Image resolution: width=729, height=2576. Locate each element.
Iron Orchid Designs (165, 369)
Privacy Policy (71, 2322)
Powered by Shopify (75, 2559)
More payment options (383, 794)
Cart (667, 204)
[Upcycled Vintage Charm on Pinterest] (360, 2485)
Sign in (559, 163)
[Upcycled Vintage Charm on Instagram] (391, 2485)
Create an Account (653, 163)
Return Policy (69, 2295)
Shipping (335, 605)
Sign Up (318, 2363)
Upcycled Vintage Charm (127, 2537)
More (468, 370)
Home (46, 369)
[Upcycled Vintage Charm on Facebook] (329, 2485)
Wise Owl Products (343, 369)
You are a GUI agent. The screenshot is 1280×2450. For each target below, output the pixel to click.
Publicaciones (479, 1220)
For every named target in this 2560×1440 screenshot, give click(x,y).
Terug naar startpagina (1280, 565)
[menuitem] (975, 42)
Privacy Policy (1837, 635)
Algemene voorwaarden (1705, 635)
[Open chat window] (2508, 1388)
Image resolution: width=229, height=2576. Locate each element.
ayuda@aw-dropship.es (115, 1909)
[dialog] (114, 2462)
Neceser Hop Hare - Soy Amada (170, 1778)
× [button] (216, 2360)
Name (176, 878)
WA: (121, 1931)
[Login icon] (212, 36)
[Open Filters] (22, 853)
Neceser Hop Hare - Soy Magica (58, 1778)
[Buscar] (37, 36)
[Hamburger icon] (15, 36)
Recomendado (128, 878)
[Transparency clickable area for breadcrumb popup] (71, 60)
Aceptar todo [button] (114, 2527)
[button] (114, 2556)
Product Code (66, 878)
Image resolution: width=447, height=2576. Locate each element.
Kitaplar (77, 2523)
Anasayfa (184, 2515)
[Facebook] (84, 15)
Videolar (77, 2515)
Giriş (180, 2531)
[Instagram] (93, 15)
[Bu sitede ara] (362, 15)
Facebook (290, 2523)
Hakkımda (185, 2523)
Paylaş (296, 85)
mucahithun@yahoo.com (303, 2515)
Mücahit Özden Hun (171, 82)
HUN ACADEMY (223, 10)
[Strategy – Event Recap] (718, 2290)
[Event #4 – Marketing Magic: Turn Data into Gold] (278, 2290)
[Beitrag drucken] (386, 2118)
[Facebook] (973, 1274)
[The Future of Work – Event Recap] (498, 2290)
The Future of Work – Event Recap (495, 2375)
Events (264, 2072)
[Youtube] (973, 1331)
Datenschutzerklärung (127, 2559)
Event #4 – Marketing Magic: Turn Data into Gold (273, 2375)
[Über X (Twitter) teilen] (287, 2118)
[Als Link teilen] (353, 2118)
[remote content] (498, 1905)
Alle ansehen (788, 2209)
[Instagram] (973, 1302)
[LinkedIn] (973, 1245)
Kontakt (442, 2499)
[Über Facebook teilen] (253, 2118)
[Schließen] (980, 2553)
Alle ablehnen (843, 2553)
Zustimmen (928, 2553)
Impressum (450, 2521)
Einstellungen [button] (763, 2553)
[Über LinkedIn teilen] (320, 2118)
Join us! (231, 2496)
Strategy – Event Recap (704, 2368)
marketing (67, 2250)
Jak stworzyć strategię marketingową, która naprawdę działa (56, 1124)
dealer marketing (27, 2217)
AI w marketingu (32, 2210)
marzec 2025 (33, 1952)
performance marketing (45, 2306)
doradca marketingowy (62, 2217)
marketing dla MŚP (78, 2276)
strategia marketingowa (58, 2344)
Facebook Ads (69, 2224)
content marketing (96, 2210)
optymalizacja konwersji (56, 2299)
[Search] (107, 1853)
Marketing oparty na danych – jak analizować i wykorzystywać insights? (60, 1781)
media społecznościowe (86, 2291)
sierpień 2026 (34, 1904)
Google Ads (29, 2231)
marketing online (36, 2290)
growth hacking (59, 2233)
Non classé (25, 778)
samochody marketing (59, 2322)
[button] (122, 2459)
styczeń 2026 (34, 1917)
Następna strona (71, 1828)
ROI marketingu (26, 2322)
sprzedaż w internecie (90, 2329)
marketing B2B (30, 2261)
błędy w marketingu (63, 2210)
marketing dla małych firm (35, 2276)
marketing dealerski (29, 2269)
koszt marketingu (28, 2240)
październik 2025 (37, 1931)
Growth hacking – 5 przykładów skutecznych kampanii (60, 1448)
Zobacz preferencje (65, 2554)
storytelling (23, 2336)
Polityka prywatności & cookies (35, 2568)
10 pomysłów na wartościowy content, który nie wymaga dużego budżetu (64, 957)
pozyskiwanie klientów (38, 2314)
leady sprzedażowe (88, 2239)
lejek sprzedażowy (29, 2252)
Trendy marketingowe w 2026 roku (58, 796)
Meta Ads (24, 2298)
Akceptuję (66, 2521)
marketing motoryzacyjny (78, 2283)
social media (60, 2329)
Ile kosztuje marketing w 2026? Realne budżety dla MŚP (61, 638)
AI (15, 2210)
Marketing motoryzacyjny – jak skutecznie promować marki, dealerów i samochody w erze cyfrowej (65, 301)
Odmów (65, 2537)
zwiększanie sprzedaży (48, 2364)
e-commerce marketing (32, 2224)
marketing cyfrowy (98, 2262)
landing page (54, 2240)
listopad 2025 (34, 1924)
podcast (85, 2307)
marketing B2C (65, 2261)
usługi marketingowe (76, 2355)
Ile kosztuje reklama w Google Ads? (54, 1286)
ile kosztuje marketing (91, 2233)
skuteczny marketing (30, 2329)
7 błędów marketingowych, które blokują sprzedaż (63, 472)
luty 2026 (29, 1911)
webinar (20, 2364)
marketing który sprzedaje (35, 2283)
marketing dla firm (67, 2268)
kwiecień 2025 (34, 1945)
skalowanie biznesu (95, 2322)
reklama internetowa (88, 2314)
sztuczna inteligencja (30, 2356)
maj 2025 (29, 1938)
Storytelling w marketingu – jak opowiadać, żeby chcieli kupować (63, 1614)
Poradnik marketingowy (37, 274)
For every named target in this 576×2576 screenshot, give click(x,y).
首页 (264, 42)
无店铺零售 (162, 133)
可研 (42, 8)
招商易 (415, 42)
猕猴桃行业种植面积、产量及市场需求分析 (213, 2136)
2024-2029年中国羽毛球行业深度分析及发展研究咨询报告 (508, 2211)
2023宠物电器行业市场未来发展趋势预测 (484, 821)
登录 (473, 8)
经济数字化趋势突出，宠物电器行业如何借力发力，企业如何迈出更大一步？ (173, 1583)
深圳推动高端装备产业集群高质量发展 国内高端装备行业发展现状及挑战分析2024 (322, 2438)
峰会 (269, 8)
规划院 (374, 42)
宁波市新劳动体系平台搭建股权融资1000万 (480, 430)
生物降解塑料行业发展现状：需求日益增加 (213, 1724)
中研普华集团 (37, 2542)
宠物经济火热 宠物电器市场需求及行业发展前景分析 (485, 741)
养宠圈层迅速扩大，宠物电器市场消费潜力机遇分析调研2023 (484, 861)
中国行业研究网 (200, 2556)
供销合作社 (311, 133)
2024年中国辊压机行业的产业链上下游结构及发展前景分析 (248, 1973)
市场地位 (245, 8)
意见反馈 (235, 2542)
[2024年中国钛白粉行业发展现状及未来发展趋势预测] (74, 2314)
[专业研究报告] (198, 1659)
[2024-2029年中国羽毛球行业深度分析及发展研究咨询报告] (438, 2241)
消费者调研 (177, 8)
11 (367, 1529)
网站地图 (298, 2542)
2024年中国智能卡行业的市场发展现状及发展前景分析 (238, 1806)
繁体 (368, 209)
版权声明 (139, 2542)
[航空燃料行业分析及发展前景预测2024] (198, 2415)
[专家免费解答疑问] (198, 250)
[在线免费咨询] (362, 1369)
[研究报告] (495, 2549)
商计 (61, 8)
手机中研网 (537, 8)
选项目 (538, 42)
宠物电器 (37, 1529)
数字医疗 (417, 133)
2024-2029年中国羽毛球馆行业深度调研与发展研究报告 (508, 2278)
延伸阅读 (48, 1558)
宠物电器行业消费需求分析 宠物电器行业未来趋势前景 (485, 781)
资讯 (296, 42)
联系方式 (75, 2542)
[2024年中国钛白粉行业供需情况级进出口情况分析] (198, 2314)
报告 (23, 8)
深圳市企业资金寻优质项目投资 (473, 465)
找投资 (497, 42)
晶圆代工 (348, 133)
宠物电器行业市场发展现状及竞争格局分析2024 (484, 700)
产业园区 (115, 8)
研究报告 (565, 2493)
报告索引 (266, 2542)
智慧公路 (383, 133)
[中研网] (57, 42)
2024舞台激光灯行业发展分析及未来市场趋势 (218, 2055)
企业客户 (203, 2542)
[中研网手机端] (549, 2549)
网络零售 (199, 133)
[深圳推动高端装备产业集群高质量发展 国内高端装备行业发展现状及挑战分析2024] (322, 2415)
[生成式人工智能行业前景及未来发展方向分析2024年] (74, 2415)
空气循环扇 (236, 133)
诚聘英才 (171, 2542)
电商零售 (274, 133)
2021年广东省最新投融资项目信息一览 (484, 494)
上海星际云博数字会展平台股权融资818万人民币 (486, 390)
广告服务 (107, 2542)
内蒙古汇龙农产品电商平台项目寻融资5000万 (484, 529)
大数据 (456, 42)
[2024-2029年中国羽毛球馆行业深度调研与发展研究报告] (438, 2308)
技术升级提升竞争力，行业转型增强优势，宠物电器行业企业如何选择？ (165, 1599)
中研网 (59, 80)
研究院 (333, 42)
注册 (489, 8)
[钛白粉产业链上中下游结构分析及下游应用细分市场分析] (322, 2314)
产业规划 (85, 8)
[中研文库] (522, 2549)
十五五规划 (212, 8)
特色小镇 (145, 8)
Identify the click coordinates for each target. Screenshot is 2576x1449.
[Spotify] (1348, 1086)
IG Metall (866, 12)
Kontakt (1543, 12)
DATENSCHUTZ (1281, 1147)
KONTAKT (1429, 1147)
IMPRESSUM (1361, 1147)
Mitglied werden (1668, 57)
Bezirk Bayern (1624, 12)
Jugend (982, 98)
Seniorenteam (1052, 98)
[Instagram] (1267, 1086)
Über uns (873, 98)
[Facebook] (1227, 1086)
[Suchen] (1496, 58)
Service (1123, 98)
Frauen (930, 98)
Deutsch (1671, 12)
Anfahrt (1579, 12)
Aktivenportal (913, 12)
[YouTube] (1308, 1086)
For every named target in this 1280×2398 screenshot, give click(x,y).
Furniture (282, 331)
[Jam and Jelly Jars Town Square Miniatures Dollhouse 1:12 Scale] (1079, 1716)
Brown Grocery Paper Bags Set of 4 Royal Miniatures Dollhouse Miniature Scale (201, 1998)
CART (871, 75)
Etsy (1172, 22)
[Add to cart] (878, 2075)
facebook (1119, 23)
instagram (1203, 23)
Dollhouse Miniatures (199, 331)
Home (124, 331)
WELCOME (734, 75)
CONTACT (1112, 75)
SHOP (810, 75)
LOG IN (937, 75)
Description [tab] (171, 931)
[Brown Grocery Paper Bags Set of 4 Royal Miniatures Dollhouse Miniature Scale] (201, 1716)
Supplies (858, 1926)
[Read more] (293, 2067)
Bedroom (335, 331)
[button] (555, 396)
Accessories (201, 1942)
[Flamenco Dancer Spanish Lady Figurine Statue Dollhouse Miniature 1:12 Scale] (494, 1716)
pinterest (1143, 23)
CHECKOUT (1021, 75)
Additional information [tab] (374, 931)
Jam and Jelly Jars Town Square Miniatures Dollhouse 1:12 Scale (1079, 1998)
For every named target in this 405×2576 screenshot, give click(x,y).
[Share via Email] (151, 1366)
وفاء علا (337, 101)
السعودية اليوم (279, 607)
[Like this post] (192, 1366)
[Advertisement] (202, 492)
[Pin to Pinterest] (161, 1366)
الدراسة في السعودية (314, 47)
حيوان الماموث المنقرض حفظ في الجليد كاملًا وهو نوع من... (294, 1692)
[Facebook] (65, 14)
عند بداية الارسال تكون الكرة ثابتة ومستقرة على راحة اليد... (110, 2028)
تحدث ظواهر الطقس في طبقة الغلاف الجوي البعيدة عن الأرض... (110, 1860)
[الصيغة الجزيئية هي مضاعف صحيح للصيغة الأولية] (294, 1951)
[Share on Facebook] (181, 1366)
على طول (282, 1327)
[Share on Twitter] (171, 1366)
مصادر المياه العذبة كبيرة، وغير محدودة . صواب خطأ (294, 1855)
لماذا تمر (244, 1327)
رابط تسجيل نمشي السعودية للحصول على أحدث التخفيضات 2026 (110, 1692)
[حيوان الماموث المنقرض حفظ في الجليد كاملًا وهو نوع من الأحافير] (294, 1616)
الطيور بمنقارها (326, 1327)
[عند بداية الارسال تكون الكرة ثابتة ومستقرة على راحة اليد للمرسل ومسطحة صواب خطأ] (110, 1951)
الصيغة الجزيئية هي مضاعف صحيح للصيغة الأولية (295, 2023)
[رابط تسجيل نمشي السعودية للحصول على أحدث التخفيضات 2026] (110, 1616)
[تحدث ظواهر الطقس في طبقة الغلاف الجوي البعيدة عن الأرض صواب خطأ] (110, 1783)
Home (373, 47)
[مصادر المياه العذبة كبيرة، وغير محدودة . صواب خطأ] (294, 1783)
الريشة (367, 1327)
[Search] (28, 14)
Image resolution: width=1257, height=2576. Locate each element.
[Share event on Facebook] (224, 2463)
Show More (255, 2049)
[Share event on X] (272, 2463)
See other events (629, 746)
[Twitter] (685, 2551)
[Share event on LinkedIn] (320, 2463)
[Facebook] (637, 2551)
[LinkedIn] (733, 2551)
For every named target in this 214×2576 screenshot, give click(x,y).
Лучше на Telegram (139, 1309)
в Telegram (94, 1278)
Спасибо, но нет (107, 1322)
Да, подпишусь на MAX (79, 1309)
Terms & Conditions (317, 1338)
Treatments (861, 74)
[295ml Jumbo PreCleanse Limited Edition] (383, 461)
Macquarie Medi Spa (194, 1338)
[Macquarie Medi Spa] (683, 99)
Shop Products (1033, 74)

• • •

## [WORK TO BE COMPLETED]
Nothing but the lines from the one containing "[رابط تسجيل نمشي" to the end of the records above should appear, each copied exactly.

## [ANSWER FOR THE TASK]
[رابط تسجيل نمشي السعودية للحصول على أحدث التخفيضات 2026] (110, 1616)
[تحدث ظواهر الطقس في طبقة الغلاف الجوي البعيدة عن الأرض صواب خطأ] (110, 1783)
Home (373, 47)
[مصادر المياه العذبة كبيرة، وغير محدودة . صواب خطأ] (294, 1783)
الريشة (367, 1327)
[Search] (28, 14)
Image resolution: width=1257, height=2576. Locate each element.
[Share event on Facebook] (224, 2463)
Show More (255, 2049)
[Share event on X] (272, 2463)
See other events (629, 746)
[Twitter] (685, 2551)
[Share event on LinkedIn] (320, 2463)
[Facebook] (637, 2551)
[LinkedIn] (733, 2551)
For every named target in this 214×2576 screenshot, give click(x,y).
Лучше на Telegram (139, 1309)
в Telegram (94, 1278)
Спасибо, но нет (107, 1322)
Да, подпишусь на MAX (79, 1309)
Terms & Conditions (317, 1338)
Treatments (861, 74)
[295ml Jumbo PreCleanse Limited Edition] (383, 461)
Macquarie Medi Spa (194, 1338)
[Macquarie Medi Spa] (683, 99)
Shop Products (1033, 74)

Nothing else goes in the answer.